Chris says he hasn’t heard from you since Wednesday. Are you all right?

**Text From: Viktor N. 08-24 2:13AM**

I know you said you needed time, and I respect that. I just worry, it’s been a while. Text me back, please.

**Text From: Viktor N. 09-01 6:09PM**

Yuuri? Please text me back. I’m sorry, I don’t know what happened. Did I say something that upset you? Are you mad at me? 
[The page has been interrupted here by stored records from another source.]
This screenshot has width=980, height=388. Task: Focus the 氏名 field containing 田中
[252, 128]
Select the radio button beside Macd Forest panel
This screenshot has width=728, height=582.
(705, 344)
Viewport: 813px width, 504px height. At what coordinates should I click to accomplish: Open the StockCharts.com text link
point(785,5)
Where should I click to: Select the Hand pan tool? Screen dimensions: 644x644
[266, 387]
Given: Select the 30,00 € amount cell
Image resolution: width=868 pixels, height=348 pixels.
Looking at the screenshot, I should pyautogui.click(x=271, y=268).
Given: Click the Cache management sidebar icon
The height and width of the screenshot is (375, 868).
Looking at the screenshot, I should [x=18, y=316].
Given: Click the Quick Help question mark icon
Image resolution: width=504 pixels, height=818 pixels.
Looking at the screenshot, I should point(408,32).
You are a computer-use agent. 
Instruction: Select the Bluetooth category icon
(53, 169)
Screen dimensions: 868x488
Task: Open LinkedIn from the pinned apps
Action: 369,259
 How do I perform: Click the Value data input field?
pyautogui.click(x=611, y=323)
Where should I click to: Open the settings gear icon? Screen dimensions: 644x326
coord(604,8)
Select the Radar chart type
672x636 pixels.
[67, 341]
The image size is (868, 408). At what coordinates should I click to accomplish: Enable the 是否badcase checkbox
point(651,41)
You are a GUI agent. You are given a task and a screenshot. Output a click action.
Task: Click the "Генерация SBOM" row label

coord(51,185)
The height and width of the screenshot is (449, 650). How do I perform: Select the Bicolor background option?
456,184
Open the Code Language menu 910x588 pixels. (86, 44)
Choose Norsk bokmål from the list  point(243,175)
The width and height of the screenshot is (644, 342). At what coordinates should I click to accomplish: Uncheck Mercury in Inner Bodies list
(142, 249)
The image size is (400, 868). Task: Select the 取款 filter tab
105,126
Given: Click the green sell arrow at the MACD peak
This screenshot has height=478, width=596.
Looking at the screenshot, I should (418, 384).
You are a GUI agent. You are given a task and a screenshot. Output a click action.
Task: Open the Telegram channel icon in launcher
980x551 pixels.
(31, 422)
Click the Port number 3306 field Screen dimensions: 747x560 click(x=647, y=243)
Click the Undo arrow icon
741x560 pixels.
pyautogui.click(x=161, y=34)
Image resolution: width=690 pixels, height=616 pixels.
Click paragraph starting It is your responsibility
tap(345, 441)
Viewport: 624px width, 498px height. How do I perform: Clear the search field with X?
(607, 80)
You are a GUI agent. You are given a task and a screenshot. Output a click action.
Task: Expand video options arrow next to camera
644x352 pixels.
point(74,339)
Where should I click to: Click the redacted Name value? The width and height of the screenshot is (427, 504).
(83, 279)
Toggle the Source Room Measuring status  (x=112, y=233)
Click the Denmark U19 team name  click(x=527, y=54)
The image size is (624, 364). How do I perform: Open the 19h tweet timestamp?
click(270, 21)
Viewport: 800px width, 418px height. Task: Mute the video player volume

**Text From: Viktor N. 09-01 6:14PM**

What am I saying, of course you’re mad at me. Look, I’ll give you some space, I promise, just let me know you’re okay.

**Sent 09-05 12:04AM:**

I’m fine.

* * *

 

                He’s elbow deep in a bag of trash when Phichit lets himself into the apartment, face flushed and tear-streaked and he doesn’t have the willpower to play it off anymore. The other man stops for a brief moment, assesses the situation, then turns to lock the door before walking into the kitchen. It looked _bad_ , Yuuri knew that. He looked crazed, desperate with his arm halfway in his trashcan, and he was. His chest heaved, hiccupping as he forced himself not to cry more, and Phichit takes a moment to roll his sleeves up before he starts rummaging through the garbage with him.

                Yuuri can’t help but blink at him.

                “Phichit, wha-”

                “You’re in the trash for a reason, dude, so I’m going to help you out. What are you looking for?”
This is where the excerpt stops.